§ **Instrucción 1**
Responde a estas preguntas sobre el fragmento proporcionado:
(a) ¿Qué editorial publicó Un cuerpo al fin?
(b) ¿En qué palabra de la cita de Kohan se detiene el fragmento?
(c) Según el fragmento, ¿de qué dos elementos se compone el barro?

§ **Fragmento proporcionado**
Hay textos que se escriben y textos que escriben en el barro de la historia, esto es una lección de la filosofía de la historia. Pero, no por mucho menos, la historia se escribe bajo la mirada del vencedor y el mudo sufrimiento de los vencidos solo encuentra lugar -si es que lo hace- en los anales de la historiografía. El nuevo libro de Alexandra Kohan, Un cuerpo al fin (2022), publicado por Paidós es un huella sensible de tal premisa. El libro, entre tantas cosas que aborda, pone en boga todo imperativo que ingresa en el ámbito de lo público. Pero no lo hace de cualquier forma, y acá está una de las grandes claves, Kohan lee las fraseologías. Kohan se detiene, lee y comenta; Kohan suspende el mundo, lee y señala; Kohan escruta, lee e interviene. Esto es una invención crítica, una lectura y escritura propia de la crítica política. Un cuerpo al fin se detiene en lo básico, aunque imprescindible de un libro, porque Kohan lee y escribe. Lee sobre un cuerpo, lee a un cuerpo, lee al cuerpo.

Muchas son las cosas que me atraparon en la lectura del libro, muchas son las errancias a las que me supeditó el texto, porque, en primera instancia, el tono de la escritura hace vibrar al cuerpo. La lección barthesiana de la lectura vuelve, como vuelve vida después de la muerte, ya que se lee con el cuerpo. Ese cuerpo que, por momentos, sigue sus propios ideas. Sin embargo, me interesé por el final del libro. Alexandra Kohan escribe: “En un análisis, las palabras queman porque son dichas en la intimidad del fuego del amor de la transferencia. Arrojarlas sin más al espacio público es dejarlas reducidas a cenizas, esas de las que ya no va a renacer nada”. De este fragmento, me paro en una palabra: “cenizas”. Porque, como indica Kohan, arrojar las palabras que queman es reducir lo que no se puede narrar. Algo podemos decir sobre aquellas cenizas arrojadas por los sujetos, por lo pronto, las cenizas es lo que somos. Nunca dejamos de ser eso: barro y cenizas. Barro: agua y tierra; cenizas: fuego y combustión del material. En uno y en otro, entre uno y el otro, el intersticio se vuelve a subrayar. La obsesión del cuerpo es también aquello con lo que hacemos de él. Aquello con lo que hacemos con esos restos sin importar que estén quemados y que se hayan vuelto una ceniza más de este mundo. Porque el mundo no es un cementerio, sino el cementerio es el mundo. Si algo podemos aprender, es que caminamos sobre nuestros propios cuerpos. Pisamos la ceniza de nuestros semejantes. Y eso también es lo que quema: observar día a día que el amor de la transferencia es pisoteado no por otros, sino por nosotros mismos; no por el poder que circula, sino por todos; no por seres salidos del parangón, sino por la vida. Caminamos sobre nuestros propios pedazos, sobre nuestros propios restos y sobre nuestras propias cenizas: eso es la cultura.

§ **Instrucción 2**
Por favor, duplica sin cambios el tramo del listado que va desde su comienzo hasta la línea que contiene "The width and", ambas incluidas.

§ **Datos suministrados**
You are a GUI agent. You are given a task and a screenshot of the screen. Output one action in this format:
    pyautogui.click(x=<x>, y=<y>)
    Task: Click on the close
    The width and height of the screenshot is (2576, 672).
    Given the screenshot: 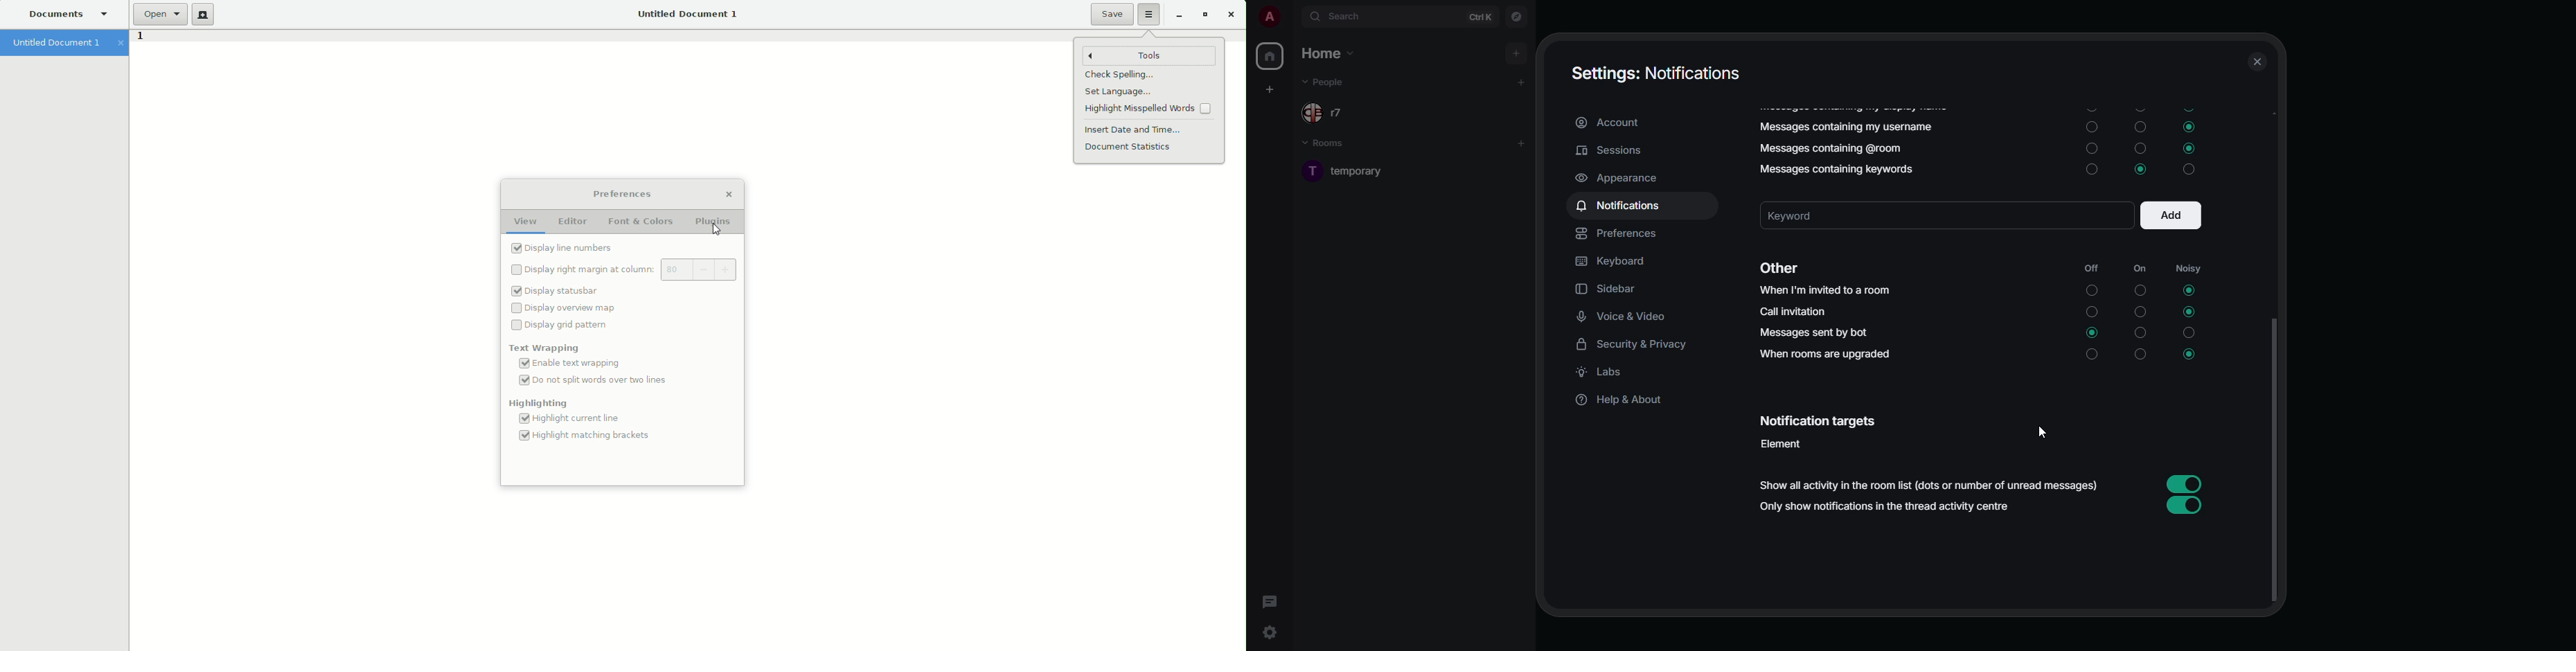 What is the action you would take?
    pyautogui.click(x=2257, y=62)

§ **Respuesta correcta 1**
(a) Paidós.
(b) "Cenizas".
(c) Agua y tierra.

§ **Respuesta correcta 2**
You are a GUI agent. You are given a task and a screenshot of the screen. Output one action in this format:
    pyautogui.click(x=<x>, y=<y>)
    Task: Click on the close
    The width and height of the screenshot is (2576, 672).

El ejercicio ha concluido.